In the Vienna Army History Museum there are uniforms from female members of the Heimwehr and the Ostmärkische Sturmscharen . As a special piece, Schattendorf's murder weapon, a hunting rifle made from an Austrian infantry weapon, is on display.



  • Wilhelm Chraska: The Home Guard and the First Republic of Austria. Reflections on becoming an Austrian state after the collapse of the monarchy in 1918. Kiel 1981.
  • Earl C. Edmondson: The Heimwehr and Austrian Politics 1918–1936. University of Georgia Press, Athens 1978, ISBN 0-8203-0437-9 .
  • Andreas Fraydenegg-Monzello: People's State and Estates. The economic policy of the Styrian Home Guard 1927-1933. (= Research on the historical regional studies of Styria, vol. 65). Böhlau Verlag, Vienna 2015 ISBN 978-3-205-79599-5
  • Lothar Höbelt: The Heimwehr and Austrian Politics 1927-1936: From Political "Chain Dog" to "Austro-Fascism"? Aresverlag, Graz 2016 ISBN 978-3-90273-266-8
  • Josef Hofmann: The Pfrimer Putsch. The Styrian Home Guard Trial in 1931 . (= Publications of the Austrian Institute for Contemporary History, Vol. 4).

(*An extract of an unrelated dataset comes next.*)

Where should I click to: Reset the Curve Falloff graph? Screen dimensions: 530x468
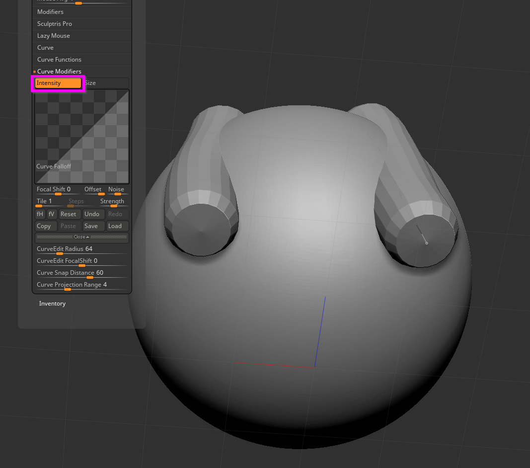69,214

Stiasny-Verlag, Vienna-Graz, 1965.
  • Lajos Kerekes: Dusk of a Democracy. Mussolini, Gömbös and the Heimwehr. Europa Verlag, Vienna / Frankfurt / Zurich 1966.
  • John T. Lauridsen: Nazism and the Radical Right in Austria 1918-1934. (= Danish Humanist Texts and Studies, Vol. 32) Museum Tusculanum Press, Copenhagen, 2007, ISBN 978-87-635-0221-4
  • Walter Wiltschegg: The Home Guard. An irresistible popular movement? (= Studies and sources on Austrian contemporary history. Volume 7). Verlag für Geschichte und Politik, Vienna 1985, ISBN 3-7028-0221-5 .

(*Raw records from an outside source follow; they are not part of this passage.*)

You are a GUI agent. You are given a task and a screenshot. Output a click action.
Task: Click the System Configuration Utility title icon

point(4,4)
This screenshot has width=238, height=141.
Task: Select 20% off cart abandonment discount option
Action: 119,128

Articles in magazines and compilations

  • Earl C. Edmondson: Home Guard and Other Military Associations. In: Herbert Dachs, Ernst Hanisch, Anton Staudinger, Emmerich Tálos (eds.): Handbook of the Austrian political system. First Republic 1918–1933. Manz Verlag, Vienna 1995, ISBN 3-214-05963-7 .
  • Martin Prieschl: The Home Guard . In: TRUPPENDIENST - magazine for training, leadership and engagement. Issue 313, pp. 43–50, Vienna 2010.
  • Martin Prieschl: Homeland Security in Upper Austria. In: Upper Austria 1918–1938 III. (published by the Upper Austrian Provincial Archives). Linz 2015, ISBN 978-3-902801-23-4 , pp. 187–229.
  • Lothar Höbelt: Italy and the Home Guard 1928–1934 . In: Maddalena Guiotto, Helmut Wohnout: Italy and Austria in Central Europe of the Interwar Period / Italia e Austria nella Mitteleuropa tra le due guerre mondiali , Böhlau, Vienna 2018, pp. 349-370, ISBN 978-3-205-20269-1 .

Web links

References and comments

  1. Werner Dreier: Between Kaiser and 'Führer' - Vorarlberg in transition 1918–1938. Fink's Verlag, Bregenz 1986, ISBN 3-900438-18-8 , p. 44.
  2. ^ Statutes of the Tiroler Heimatwehr, In: Franz-Heinz Hye & Josefine Justic, Innsbruck in the Tension of Politics 1918–1938. Reports - pictures - documents. Innsbruck: Publications of the Innsbruck City Archives, New Series, Volume 16/17, 1991, p. 401.
  3. Earl C. Edmondson: Home Guard and Other Military Associations. In: Dachs Herbert, Hanisch Ernst, Staudinger Anton and Tálos Emmerich (eds.): Handbook of the political system of Austria. First Republic 1918–1933. Manz Verlag, Vienna 1995, ISBN 3-214-05963-7 , p. 274.
  4. The discovery of such a support campaign, which was carried out by the Hirtenberg cartridge factory, led to the Hirtenberg arms affair in early 1933 .
  5. ^ C. Earl Edmondson: The Heimwehr and Austrian Politics 1918-1936. University of Georgia Press, Athens, 1978, ISBN 0-8203-0437-9 , pp. 308f. Note 66
  6. Quotation from: Gertrud Rama: The Unfinished. Books on Demand GmbH, 2000, p. 9. Online here .
  7. Army History Museum, Military History Institute (ed.): The Army History Museum in the Vienna Arsenal . Verlag Militaria , Vienna 2016, ISBN 978-3-902551-69-6 , p. 135.